## TASK INSTRUCTIONS
In the sentence-embeddings discussion thread below, retype word for word the part between "It is an interesting" and "matching the results.", inclusive.

## EXTRACT
☆ ☆ ☆ ☆ ☆ ☆ ☆

Paper Discussion: What you can cram into a single $&!#* vector: Probing sentence embeddings for linguistic properties

KevinB · June 19, 2019, 2:45am

I have started reading this paper, and I am having some questions as I read through it so I was hoping somebody else has either read it or is wanting to read it and discuss the paper. So far, it is a really interesting read and I think it is a worthwhile ready, but I am having troubles with some of the results. If you look at Table 2, it shows Majority Vote

and it looks terrible, so my thought is that “Majority Vote” is probably what the authors assume the minimum value is for this field but was hoping if somebody else has read through this, you could provide your input.

bfarzin · June 29, 2019, 5:08pm

I’m reading this paper now. I think that majority vote picking the single most common class or output and applying to all cases. At the end of section 2 the authors say “all sets are balanced having equal number of instances in each target class”

With sentence lenght, they claim to have 6 buckets and equal weighted. I’m guessing they used dummy vars and 5 groups. So picking on group for all classes you get 20% accuracy as displayed. For TopConst they have 20 way output and equal so 5%. For the others to the right, 50% is just guessing a single category for all of them.

Like you said, I think this is the floor. You have a binary or multi class problem and it is balanced and you guess a single class.

It is an interesting platform to “test” how well the encoder works for general problems. Have you tried to implement the techniques and compare to their data? If not, do you want to work on that together? I bet we’d learn a lot about how these architectures all work by matching the results.

KevinB · June 29, 2019, 6:35pm

I’m interested in implementing but there are a few pieces I don’t understand with the tests.

Some of the more intuitive tests should definitely be doable though.

KevinB · July 3, 2019, 2:36am

Here is the data that they used so I think this should be a good starting point to try recreating their results.

~~https://github.com/facebookresearch/SentEval~~

☆ ☆ ☆ ☆ ☆ ☆ ☆

## DATA EXTRACT
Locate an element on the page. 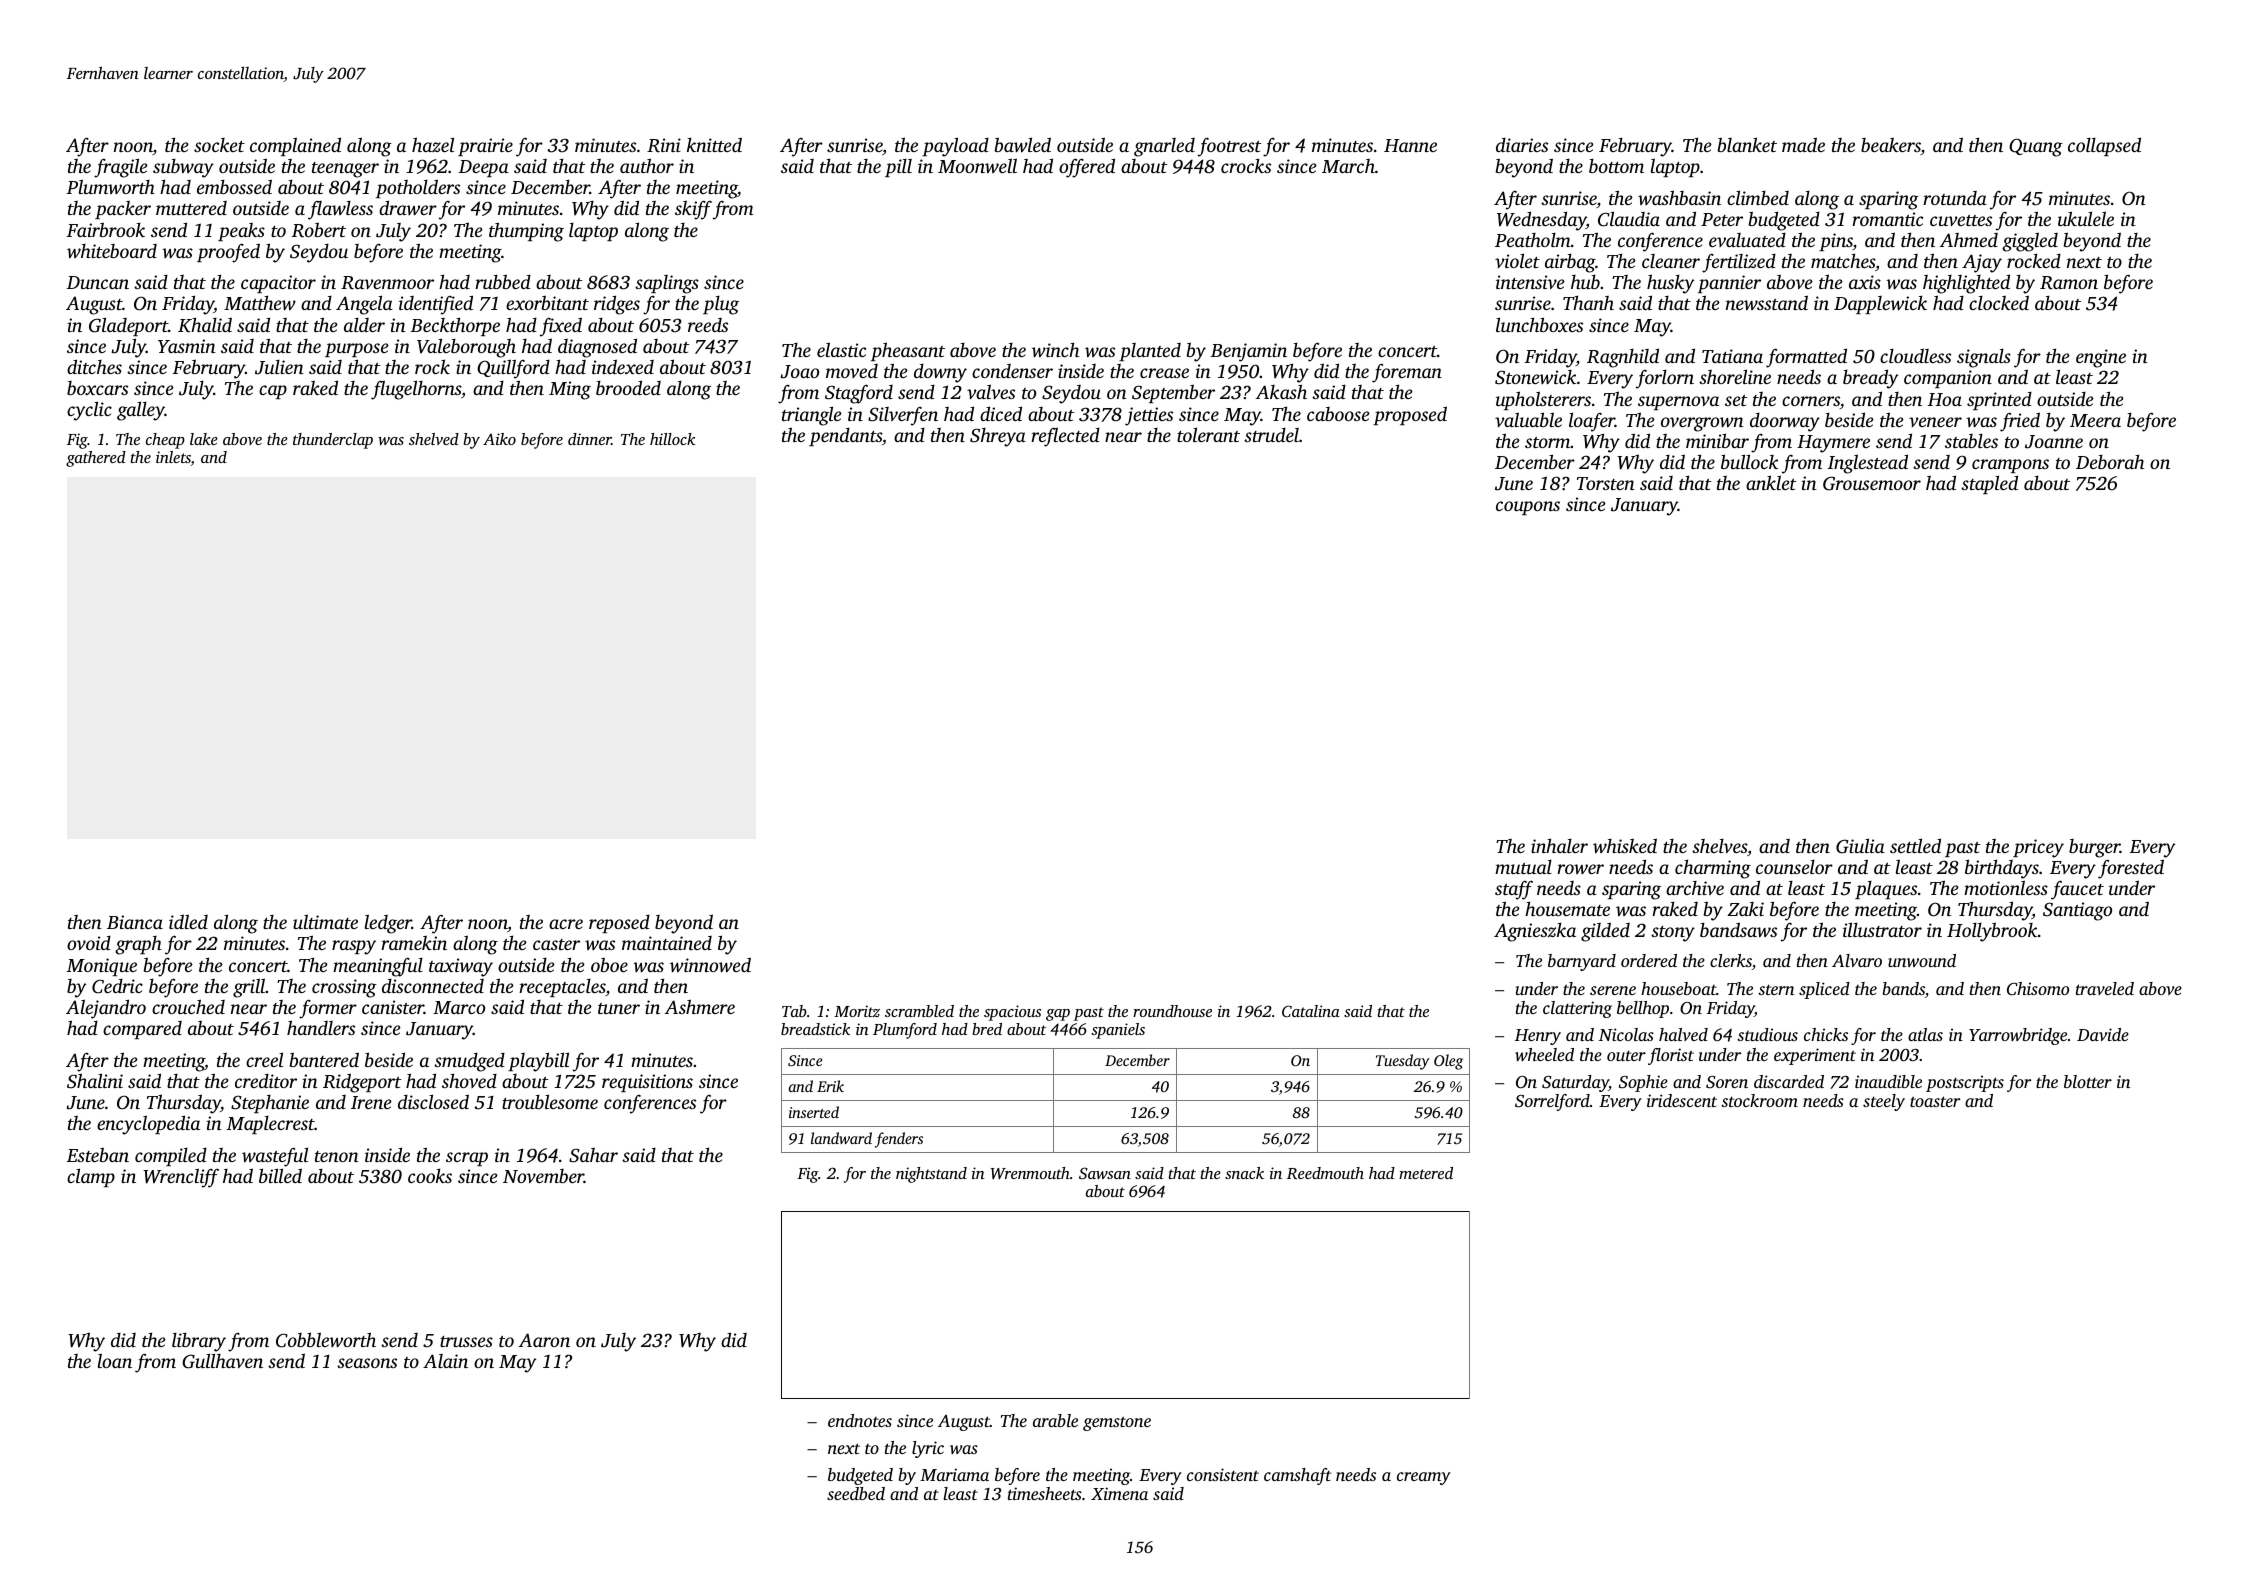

☆ ☆ ☆ ☆ ☆ ☆ ☆

## RESULT FOR THIS TASK
It is an interesting platform to “test” how well the encoder works for general problems. Have you tried to implement the techniques and compare to their data? If not, do you want to work on that together? I bet we’d learn a lot about how these architectures all work by matching the results.